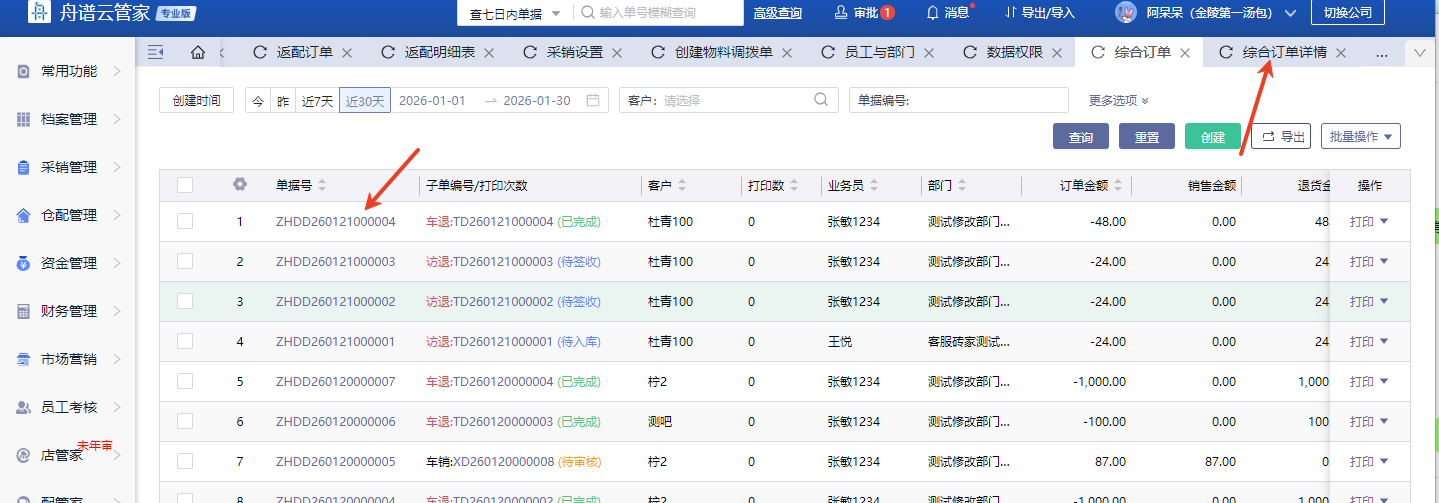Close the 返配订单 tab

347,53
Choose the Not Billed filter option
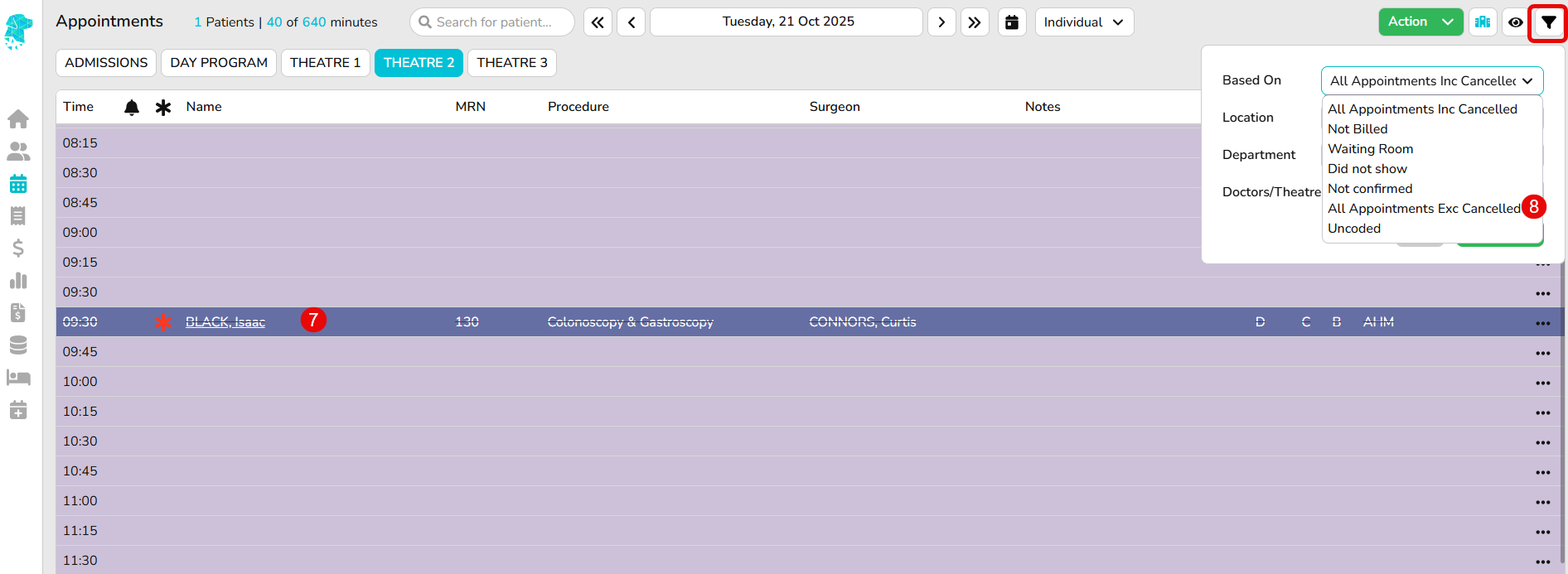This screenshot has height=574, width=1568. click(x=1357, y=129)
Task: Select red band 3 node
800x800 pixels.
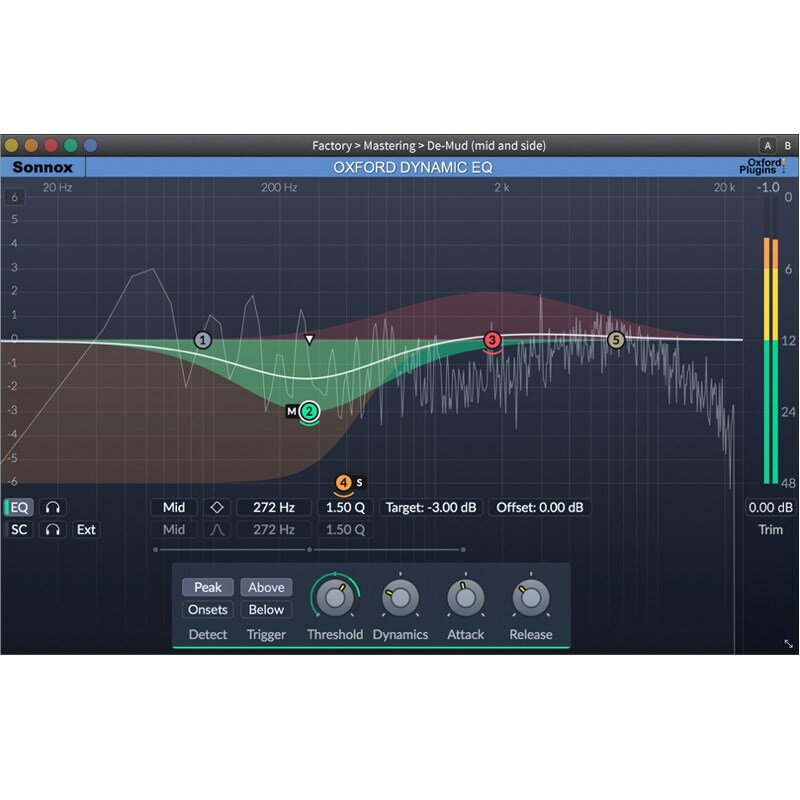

========================

*Task to complete*: For the entries above, the output must hold exactly the lines from the one with "Choose the Not Billed filter option" through the last line, both included, and no pictures.

*Response to the exercise*:
Choose the Not Billed filter option
This screenshot has height=574, width=1568. click(x=1357, y=129)
Task: Select red band 3 node
800x800 pixels.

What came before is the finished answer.